Hanna Hansen: “How fine can I really be when I have had to retire from my career.”

Hanna Hansen: “How fine can I really be when I have had to retire from my career.”

“It’s all or nothing. If I want something I will do everything I can to get it.“ In the summer of 2021, Hanna Hansen uttered those words to me. Hansen had travelled the world as a model and a DJ before finding boxing in her native Germany. Back then she was a novice pro with only one fight on her resume, but she was already dreaming of winning world titles. And quickly. Towards the end of last year, she was well on her way. Unbeaten in six fights, and on the verge of European and world title fights, Hansen was within touching distance of an unlikely dream. But out of nowhere, disaster struck.

As we reconnected over Zoom, her career was now over. A detached retina had forced her to retire. Hansen had tried to fight the inevitable. But a heartbreaking call was finally and begrudgingly made. A clumsy opening question asking how she was, was met with the only response it deserved:

“How fine can I really be when I have had to retire from my career.” A dejected fighter, with the unfortunate ex now permanently attached to that fighter moniker. It was fight week just before Christmas, a former world champion would be her opponent with big fights in the offering for 2023. There were signs something was wrong, they were ignored, hoping and praying it was something else, not realising the severity of the problems she was now facing.

“I was preparing for a defence of my IBO Inter-Continental super-welterweight in December,” Hansen told me. “It was fight week, but I was having problems with my eye for two weeks, but I didn’t recognise I had a problem. I just put it down to stress because I was training two or three times a day. I couldn’t see that well in sparring, which was quite funny because I was quite good in sparring without seeing very clearly. I am a southpaw so my right eye is the most important one and I was having problems with my depth perception. I just didn’t recognise I might have a real big problem.”

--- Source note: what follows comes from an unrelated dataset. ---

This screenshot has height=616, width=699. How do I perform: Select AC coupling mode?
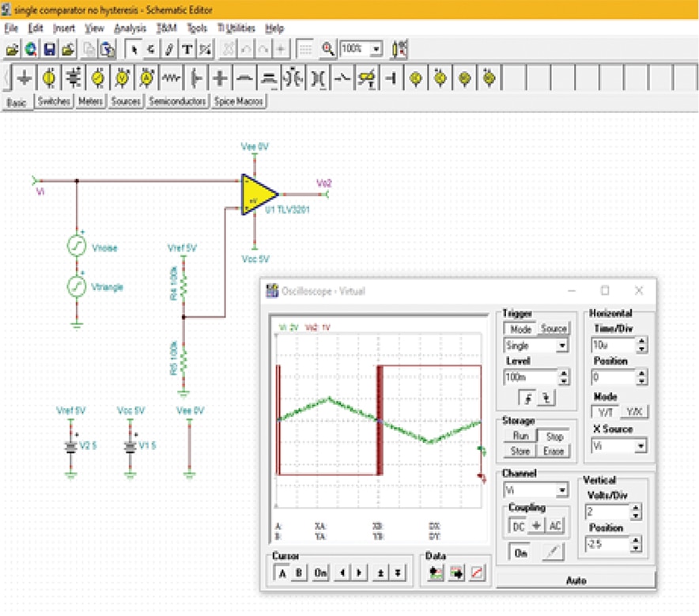(x=555, y=526)
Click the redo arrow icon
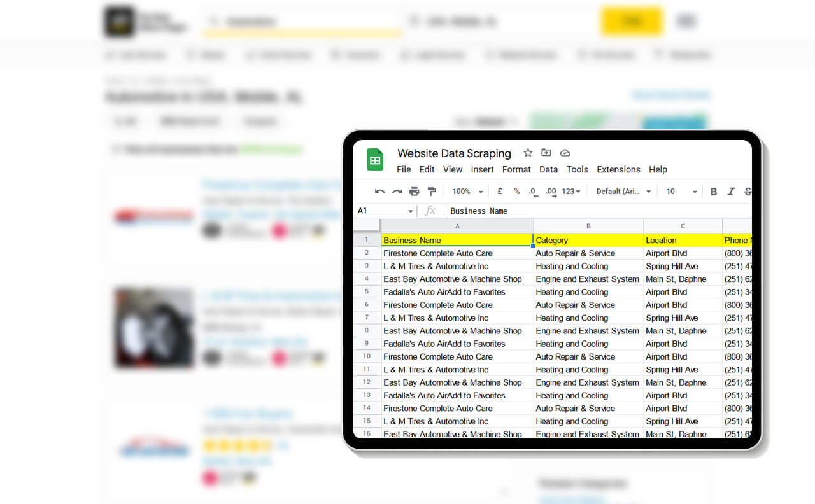The image size is (815, 504). click(x=397, y=192)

Hansen’s best friend told her to go to the hospital to get the eye checked out. It wasn’t what a fighter in the middle of fight week wanted to hear. She fought the advice in her mind before finally accepting she had to go. Very quickly a nightmare scenario was upon her:

“I went to the Dr and his face turned white. I was told to stop everything I was doing and don’t look down and just soft walk with no movement. I just thought what is going on just two hours ago I was having really good pad work with my trainer. I said I am boxing on Saturday and she said I wasn’t. I was told I had to go to the emergency surgery that day.”

It was beyond serious. A different fight began. The fight for her sight. Hansen was told she was within minutes of losing her sight in her right eye. One surgery morphed into four. And still, Hansen wanted to fight on, until she was told, “One more hit and you will go blind.”

The dreams of European title fights and an IBO world title fight against Femke Hermans were now dead in the water. They were her fights, everything Hansen told me she wanted back in 2021. That dream taken away from her so cruelly. It was so close, those fights were locked in. And now Hansen was locked out of a sport that had engulfed her since that fighting journey began in kickboxing which included National and world titles, before making the switch to boxing. It was a short life. For Hansen, far too short. Dreams unfulfilled, the hardest part not knowing how far she could have gone. The injury to her eye the only opponent to defeat her. But the memories are still good if a little bittersweet:

“I loved every second of it. I loved the training, even the sprints, which I hated. I loved every second because I absolutely love boxing. I will stay in boxing for sure, I don’t know how just yet, but I will. I can talk, maybe a speaker, but I will stay true to boxing because it’s my passion. It is so hard to give it up now because the last three years were so amazing.”

The pain is still raw, but it will ease. Hansen plans to stay in the sport which grabbed her so violently several years ago. The life of Hanna Hansen has only known success, the life in modelling and in the DJ world had reached their natural conclusion, in boxing, she was denied that. That is the part that will hurt the most, certainly more than any punch she ever took. But her life story to this point tells us that Hansen will bounce back and find something else in her life to match her lofty ambitions. No eye injury will ever take that away from her. The final words of our previous interview were nobody should write her off. They apply again.